▶ **What you are asked to do**
Rename "Livraison" to "Expédition" in the items from the line with "KSR (62, 333)" to the line with "Mr (26, 691)". Give only those lines again, with everything else unchanged.

==============================

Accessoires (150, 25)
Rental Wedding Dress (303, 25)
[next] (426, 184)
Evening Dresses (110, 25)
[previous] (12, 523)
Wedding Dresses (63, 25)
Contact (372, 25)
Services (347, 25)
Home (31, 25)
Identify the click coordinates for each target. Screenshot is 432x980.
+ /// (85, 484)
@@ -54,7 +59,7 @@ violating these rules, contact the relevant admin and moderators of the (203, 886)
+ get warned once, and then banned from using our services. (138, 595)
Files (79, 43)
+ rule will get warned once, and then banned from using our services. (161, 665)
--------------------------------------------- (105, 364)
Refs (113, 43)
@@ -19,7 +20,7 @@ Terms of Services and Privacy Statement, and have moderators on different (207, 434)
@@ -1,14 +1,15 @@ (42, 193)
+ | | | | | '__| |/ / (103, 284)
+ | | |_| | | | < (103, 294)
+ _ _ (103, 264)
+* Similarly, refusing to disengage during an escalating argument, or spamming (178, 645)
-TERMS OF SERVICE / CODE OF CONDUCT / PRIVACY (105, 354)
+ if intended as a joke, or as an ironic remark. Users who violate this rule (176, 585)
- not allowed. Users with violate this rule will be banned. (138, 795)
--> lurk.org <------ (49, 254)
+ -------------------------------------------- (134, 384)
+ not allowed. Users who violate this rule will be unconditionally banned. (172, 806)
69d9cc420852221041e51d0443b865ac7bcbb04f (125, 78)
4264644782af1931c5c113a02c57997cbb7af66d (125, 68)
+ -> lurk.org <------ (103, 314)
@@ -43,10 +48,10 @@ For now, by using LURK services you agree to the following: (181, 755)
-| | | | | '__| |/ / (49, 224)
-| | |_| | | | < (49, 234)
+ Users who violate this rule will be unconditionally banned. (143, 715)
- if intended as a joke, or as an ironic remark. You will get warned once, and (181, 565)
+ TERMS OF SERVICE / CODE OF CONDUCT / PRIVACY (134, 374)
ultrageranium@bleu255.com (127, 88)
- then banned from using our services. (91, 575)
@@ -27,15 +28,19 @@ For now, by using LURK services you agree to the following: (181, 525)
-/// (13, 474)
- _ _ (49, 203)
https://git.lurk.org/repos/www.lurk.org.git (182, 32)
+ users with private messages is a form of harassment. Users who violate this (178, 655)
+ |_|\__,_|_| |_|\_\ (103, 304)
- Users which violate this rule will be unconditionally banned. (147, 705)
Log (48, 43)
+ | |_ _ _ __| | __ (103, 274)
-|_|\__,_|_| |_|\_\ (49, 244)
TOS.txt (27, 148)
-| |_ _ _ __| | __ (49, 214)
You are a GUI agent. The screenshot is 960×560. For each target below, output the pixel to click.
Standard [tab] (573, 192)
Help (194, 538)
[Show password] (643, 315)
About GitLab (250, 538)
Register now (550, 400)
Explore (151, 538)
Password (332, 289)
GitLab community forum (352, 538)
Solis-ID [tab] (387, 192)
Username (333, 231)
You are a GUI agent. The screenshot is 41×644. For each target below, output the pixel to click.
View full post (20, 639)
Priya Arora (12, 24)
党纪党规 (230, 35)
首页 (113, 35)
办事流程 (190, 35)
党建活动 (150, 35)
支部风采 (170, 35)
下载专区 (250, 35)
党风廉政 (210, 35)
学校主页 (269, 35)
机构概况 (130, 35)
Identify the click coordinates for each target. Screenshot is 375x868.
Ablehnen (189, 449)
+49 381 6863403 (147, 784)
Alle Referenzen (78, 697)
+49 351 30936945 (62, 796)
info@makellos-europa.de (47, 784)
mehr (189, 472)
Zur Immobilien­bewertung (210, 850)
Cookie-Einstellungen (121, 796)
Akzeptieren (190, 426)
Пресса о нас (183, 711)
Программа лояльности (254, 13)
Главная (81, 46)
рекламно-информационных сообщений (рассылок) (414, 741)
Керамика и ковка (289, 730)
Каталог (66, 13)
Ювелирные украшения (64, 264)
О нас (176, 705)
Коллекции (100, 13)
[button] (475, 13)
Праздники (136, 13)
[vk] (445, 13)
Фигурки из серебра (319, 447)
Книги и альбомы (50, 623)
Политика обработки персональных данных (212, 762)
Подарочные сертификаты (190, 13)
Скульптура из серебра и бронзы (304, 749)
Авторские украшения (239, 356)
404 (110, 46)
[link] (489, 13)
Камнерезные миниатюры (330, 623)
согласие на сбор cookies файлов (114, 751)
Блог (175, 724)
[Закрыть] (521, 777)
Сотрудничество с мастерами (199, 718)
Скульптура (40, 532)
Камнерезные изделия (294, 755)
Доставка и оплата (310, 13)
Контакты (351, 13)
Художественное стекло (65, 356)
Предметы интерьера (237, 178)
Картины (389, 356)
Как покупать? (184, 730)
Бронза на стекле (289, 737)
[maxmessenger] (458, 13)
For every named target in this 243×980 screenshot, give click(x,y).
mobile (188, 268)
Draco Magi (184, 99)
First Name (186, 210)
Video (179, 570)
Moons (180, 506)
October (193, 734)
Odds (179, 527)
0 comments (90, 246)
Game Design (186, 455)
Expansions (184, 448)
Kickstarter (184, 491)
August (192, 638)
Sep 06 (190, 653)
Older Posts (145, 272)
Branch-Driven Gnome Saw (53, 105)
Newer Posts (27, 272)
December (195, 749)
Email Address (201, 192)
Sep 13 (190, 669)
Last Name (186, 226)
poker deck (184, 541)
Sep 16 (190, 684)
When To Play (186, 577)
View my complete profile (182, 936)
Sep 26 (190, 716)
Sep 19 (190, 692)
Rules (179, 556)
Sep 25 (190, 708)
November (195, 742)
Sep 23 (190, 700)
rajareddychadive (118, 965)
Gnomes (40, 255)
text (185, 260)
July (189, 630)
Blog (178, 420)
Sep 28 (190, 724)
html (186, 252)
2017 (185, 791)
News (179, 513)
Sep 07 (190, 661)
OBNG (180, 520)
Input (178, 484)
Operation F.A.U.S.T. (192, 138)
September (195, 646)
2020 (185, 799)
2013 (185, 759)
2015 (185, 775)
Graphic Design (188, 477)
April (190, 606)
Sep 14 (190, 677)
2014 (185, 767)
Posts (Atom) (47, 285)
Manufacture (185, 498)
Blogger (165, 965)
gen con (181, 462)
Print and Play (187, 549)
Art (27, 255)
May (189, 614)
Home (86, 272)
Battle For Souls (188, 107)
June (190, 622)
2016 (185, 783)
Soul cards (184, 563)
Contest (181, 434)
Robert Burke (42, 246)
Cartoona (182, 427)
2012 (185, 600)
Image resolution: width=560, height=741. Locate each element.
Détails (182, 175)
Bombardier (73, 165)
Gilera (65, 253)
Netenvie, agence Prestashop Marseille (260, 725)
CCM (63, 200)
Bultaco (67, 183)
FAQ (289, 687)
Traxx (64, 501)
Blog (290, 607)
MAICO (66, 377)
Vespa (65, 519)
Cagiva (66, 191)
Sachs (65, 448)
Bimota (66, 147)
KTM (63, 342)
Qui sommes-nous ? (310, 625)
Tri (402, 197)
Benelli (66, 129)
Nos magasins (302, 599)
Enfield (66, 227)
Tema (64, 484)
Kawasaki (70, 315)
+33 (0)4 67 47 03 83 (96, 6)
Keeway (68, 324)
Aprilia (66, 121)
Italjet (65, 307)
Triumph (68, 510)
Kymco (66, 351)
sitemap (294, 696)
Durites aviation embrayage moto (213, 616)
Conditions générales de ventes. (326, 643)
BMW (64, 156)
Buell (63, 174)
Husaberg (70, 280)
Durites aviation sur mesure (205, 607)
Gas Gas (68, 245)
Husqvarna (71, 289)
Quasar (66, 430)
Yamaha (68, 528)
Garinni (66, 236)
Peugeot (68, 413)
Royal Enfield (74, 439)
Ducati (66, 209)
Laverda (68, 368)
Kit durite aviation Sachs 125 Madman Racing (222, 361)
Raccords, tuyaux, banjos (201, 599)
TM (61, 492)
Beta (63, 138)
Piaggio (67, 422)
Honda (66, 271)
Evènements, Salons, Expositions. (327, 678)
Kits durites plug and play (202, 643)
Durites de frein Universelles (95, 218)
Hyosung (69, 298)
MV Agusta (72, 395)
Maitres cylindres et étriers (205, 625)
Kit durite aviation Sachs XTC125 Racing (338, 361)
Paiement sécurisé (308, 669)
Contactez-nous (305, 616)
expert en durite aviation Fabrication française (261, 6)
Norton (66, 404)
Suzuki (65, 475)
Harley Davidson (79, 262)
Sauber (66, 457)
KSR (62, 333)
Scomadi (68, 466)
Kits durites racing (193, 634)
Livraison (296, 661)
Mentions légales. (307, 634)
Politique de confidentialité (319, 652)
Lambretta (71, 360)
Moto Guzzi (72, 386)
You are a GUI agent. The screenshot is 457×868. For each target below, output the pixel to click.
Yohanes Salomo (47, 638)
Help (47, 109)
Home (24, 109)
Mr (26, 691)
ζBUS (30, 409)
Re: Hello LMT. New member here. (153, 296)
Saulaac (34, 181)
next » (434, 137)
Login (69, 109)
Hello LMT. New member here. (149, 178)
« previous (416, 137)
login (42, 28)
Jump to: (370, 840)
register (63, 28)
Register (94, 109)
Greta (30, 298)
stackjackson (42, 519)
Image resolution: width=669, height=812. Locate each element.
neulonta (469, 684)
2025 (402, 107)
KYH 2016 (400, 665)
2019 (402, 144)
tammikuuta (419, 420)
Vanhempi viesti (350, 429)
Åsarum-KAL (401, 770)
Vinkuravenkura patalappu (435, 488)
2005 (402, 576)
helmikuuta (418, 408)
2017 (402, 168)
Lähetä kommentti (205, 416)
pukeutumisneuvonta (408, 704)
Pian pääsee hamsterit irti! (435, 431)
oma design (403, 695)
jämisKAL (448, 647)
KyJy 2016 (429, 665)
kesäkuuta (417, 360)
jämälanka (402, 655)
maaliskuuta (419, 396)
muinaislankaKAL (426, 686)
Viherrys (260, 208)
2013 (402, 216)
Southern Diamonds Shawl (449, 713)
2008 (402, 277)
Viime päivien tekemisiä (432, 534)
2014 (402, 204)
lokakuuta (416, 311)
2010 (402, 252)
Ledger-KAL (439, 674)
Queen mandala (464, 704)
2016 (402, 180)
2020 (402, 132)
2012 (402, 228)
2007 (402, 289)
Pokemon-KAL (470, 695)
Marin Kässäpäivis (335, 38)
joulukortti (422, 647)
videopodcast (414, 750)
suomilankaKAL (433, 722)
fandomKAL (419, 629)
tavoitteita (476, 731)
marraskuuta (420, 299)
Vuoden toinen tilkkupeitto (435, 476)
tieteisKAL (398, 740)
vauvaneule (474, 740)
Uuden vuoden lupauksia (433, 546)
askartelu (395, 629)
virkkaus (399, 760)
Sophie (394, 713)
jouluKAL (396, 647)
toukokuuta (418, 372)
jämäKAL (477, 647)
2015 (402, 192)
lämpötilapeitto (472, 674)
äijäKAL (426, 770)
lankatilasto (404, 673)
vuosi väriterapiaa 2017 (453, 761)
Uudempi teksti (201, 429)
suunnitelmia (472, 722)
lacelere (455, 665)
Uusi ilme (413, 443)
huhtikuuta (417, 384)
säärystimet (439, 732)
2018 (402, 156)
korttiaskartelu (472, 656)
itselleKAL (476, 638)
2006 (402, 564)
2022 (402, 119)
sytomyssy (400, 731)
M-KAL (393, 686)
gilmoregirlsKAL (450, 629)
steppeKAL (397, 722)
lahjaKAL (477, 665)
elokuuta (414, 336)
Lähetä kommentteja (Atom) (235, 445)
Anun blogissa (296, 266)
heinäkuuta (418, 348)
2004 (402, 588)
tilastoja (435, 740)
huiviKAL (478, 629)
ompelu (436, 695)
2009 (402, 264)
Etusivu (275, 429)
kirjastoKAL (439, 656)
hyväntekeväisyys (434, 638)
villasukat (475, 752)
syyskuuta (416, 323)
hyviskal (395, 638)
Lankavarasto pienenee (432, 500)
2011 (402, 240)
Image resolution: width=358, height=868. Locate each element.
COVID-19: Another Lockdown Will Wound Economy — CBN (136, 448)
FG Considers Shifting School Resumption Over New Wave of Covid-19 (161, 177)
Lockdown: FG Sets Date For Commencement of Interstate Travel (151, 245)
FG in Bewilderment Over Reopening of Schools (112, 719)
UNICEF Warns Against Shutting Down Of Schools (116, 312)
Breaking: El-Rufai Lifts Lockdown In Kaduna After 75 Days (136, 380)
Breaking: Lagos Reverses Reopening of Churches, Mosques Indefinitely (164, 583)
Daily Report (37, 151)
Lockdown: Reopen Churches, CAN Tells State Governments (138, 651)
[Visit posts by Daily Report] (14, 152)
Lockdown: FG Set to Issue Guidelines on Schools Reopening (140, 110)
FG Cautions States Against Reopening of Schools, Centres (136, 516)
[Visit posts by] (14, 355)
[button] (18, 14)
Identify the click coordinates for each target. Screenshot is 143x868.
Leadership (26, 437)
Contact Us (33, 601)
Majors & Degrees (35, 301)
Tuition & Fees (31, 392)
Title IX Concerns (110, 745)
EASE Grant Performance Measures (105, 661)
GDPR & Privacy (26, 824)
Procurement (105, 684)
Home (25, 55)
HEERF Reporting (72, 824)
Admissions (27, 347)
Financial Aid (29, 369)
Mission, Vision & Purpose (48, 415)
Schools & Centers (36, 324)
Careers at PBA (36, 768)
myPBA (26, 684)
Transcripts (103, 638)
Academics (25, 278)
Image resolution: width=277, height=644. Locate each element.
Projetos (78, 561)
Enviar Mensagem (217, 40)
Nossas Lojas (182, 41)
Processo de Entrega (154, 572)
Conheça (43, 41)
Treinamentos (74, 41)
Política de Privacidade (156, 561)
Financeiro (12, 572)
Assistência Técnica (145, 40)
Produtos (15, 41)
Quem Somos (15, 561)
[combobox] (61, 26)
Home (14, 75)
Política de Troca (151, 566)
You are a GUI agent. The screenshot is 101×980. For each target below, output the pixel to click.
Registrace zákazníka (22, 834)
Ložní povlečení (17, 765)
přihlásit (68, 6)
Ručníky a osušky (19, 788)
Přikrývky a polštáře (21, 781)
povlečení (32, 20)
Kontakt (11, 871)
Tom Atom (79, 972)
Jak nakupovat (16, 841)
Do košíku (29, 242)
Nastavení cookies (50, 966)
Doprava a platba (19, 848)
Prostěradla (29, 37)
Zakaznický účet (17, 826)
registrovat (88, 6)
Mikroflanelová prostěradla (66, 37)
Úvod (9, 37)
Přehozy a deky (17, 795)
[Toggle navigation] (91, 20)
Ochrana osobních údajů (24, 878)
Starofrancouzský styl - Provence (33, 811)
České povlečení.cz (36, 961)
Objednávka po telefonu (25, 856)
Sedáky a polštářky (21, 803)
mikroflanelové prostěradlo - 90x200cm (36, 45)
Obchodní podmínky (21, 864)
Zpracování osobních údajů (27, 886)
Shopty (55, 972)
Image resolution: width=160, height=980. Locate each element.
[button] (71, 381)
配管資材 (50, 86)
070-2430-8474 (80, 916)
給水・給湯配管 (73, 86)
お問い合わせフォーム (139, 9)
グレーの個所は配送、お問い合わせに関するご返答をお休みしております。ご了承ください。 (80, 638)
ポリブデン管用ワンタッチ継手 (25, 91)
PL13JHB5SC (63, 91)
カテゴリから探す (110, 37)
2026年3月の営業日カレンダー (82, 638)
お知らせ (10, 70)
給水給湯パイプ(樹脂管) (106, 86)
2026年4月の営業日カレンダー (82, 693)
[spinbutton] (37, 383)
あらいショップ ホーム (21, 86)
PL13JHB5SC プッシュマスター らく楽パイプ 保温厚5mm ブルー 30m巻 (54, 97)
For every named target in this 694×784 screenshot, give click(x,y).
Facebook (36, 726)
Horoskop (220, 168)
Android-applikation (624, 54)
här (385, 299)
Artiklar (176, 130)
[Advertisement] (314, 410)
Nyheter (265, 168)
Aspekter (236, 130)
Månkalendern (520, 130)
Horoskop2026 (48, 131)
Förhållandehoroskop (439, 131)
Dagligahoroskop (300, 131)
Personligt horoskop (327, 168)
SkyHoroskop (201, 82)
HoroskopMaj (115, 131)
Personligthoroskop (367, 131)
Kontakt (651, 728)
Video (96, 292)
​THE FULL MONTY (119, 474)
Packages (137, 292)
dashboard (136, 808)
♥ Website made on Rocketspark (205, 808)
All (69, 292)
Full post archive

==============================

▶ **Worked answer**
KSR (62, 333)
Scomadi (68, 466)
Kits durites racing (193, 634)
Expédition (296, 661)
Mentions légales. (307, 634)
Politique de confidentialité (319, 652)
Lambretta (71, 360)
Moto Guzzi (72, 386)
You are a GUI agent. The screenshot is 457×868. For each target below, output the pixel to click.
Yohanes Salomo (47, 638)
Help (47, 109)
Home (24, 109)
Mr (26, 691)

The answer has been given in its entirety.